Verkohlte Trümmer liegen in der Kathedrale Saint-Pierre-et-Saint-Paul nach einem Brand. Französische Ermittler gehen nach dem verheerenden Feuer in der Kathedrale von einer Brandstiftung aus. (Foto: Sebastien Salom-Gomis/AFP/dpa)

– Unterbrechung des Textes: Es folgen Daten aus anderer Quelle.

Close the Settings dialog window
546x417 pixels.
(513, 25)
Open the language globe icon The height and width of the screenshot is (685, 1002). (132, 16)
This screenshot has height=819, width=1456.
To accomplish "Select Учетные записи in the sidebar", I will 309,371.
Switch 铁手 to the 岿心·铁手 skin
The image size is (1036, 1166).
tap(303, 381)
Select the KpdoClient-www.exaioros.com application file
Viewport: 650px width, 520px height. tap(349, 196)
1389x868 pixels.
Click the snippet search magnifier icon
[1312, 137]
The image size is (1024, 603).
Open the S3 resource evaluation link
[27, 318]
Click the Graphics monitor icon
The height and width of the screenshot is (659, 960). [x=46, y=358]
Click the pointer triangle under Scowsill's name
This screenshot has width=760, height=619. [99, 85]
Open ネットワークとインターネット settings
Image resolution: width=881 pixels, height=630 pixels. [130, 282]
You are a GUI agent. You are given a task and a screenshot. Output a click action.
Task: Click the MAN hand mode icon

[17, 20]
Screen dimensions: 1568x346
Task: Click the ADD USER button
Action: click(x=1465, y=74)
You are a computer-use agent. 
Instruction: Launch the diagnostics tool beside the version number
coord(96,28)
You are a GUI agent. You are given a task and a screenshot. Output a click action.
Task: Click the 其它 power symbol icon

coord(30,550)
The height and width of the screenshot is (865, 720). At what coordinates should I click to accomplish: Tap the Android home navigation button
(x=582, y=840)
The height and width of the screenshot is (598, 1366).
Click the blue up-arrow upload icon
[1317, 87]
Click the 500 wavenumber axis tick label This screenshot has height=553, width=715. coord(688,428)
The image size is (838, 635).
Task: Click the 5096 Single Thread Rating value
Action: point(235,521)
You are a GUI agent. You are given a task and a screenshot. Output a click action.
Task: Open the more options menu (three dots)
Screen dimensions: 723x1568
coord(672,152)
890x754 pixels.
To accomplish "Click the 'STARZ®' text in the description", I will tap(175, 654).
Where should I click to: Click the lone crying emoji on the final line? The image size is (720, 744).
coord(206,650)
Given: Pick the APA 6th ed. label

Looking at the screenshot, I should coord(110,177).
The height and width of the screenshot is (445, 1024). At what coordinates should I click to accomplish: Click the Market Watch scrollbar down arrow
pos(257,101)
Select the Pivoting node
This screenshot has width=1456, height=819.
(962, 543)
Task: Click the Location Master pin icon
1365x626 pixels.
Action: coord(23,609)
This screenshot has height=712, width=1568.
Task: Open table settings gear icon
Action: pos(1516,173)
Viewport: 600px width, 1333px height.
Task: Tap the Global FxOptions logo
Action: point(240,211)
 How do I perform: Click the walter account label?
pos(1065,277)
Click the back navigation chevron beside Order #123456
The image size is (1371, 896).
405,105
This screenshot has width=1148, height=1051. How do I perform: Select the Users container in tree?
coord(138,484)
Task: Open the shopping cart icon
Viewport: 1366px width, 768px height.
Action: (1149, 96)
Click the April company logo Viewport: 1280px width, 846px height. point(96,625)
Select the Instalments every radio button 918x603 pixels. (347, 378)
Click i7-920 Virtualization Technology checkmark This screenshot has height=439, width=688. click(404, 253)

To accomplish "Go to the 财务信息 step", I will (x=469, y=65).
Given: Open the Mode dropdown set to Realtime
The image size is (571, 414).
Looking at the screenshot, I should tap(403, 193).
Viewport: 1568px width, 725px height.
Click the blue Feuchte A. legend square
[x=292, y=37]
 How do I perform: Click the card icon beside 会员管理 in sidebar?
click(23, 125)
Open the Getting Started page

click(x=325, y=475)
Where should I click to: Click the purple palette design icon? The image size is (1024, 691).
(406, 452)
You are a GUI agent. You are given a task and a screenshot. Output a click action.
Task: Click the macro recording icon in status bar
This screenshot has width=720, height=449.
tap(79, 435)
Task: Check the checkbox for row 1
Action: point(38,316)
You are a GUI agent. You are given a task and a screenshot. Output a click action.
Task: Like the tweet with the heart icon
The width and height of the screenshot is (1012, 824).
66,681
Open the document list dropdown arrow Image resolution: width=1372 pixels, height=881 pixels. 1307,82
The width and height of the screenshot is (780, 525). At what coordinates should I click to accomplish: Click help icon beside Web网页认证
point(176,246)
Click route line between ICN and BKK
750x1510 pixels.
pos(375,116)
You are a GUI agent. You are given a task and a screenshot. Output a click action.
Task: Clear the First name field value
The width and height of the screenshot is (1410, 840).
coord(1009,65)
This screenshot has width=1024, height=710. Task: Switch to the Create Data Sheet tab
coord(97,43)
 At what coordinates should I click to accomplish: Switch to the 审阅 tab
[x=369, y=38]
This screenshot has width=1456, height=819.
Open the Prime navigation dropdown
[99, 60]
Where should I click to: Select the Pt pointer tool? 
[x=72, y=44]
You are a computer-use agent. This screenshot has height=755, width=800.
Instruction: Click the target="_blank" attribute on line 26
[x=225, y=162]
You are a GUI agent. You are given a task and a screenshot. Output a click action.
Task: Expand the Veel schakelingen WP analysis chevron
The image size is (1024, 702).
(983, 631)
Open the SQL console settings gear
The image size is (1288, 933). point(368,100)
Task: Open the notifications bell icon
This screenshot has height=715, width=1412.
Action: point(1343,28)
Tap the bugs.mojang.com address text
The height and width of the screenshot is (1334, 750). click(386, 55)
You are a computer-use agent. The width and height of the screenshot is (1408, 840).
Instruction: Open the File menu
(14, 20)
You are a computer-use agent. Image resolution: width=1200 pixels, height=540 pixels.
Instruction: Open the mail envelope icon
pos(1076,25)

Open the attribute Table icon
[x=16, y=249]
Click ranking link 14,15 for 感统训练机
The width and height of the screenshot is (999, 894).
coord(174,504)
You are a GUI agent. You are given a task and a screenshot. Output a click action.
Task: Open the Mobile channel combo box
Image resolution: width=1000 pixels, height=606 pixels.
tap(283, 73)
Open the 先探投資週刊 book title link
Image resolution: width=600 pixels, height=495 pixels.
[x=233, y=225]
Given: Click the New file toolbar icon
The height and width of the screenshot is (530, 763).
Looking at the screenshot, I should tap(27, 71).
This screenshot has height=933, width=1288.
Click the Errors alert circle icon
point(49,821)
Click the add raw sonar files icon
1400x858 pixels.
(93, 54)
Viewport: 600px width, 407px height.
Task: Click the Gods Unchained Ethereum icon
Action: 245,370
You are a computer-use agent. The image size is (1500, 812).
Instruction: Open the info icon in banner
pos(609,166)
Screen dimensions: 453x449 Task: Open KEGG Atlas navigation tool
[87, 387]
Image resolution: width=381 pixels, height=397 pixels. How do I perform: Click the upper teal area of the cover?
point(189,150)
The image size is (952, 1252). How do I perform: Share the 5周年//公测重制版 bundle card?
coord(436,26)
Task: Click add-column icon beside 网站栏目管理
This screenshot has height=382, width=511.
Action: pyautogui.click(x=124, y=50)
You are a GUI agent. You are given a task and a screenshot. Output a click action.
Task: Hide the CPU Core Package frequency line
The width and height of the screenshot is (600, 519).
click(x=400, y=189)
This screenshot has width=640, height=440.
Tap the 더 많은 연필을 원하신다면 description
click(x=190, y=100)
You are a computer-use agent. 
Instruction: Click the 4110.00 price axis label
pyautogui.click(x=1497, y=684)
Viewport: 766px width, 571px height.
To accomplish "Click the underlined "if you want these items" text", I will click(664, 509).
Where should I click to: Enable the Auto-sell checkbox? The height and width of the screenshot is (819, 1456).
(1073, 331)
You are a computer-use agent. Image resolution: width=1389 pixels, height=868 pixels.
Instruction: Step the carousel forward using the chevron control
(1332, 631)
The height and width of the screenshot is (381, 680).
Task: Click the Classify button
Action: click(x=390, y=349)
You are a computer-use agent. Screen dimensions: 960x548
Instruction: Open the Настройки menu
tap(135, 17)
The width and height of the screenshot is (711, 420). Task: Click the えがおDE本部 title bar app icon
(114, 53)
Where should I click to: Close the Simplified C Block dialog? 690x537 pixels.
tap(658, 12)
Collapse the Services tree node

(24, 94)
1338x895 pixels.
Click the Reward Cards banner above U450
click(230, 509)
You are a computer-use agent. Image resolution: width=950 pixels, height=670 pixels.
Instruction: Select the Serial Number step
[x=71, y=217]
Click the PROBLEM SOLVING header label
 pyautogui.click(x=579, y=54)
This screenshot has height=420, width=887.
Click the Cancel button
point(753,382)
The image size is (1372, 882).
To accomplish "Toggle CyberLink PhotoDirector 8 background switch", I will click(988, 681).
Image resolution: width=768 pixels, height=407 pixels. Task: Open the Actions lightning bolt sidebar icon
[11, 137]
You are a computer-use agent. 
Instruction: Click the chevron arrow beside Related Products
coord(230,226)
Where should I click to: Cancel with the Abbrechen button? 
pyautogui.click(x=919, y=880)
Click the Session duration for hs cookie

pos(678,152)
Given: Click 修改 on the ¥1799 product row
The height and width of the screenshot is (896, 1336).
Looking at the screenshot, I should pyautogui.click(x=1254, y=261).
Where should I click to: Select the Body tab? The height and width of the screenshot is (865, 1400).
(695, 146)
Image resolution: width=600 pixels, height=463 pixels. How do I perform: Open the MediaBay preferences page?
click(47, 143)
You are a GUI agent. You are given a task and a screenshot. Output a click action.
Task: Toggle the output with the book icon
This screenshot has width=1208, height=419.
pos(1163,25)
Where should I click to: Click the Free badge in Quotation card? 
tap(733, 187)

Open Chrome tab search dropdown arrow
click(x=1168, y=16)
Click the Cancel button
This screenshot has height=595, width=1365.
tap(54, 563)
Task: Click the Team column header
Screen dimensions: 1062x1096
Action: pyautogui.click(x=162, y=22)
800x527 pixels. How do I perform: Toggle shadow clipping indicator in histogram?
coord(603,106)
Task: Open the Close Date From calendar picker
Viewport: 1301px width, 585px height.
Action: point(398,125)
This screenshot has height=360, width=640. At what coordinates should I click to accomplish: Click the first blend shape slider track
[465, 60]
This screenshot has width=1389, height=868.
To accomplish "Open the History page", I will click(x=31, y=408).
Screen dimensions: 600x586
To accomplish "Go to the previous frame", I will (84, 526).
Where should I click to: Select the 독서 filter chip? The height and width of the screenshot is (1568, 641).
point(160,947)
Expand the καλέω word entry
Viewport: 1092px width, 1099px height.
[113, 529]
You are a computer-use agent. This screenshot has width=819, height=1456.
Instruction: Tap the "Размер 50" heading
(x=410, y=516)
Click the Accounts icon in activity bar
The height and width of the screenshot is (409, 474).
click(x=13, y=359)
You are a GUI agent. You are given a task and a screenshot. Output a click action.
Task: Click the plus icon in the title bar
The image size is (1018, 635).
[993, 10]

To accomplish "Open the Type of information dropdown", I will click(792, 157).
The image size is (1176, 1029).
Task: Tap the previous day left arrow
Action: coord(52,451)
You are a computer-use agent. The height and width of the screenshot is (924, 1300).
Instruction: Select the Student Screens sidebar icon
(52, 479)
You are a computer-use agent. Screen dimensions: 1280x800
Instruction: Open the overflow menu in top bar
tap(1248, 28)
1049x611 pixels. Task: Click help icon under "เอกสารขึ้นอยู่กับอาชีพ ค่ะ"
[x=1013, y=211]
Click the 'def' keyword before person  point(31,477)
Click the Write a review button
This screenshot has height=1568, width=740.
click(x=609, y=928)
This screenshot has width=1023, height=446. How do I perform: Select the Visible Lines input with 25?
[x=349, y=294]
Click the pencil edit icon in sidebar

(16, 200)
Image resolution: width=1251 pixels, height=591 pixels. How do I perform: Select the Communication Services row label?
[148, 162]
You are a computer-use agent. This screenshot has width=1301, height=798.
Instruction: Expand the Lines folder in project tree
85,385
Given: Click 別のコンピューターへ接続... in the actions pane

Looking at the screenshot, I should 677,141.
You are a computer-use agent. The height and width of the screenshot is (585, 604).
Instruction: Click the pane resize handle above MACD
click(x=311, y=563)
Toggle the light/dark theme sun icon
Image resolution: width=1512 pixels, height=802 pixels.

Ein Mann nach Brand in Nantes in Gewahrsam

  19.07.2020 | 09:55 Uhr

Nach dem Großbrand in der Kathedrale im westfranzösischen Nantes hat die Polizei einen Mann in Gewahrsam genommen. Der Mann sei für die Schließung der Kathedrale am Freitagabend verantwortlich gewesen.

Die Ermittler wollten „bestimmte Aspekte seines Tagesablaufs“ klären, sagte der Staatsanwalt Pierre Sennès der Nachrichtenagentur AFP am Sonntag. Aussagen dazu, ob der Mann an der mutmaßlichen Brandstiftung beteiligt gewesen sei, seien jedoch „verfrüht und voreilig“, betonte er.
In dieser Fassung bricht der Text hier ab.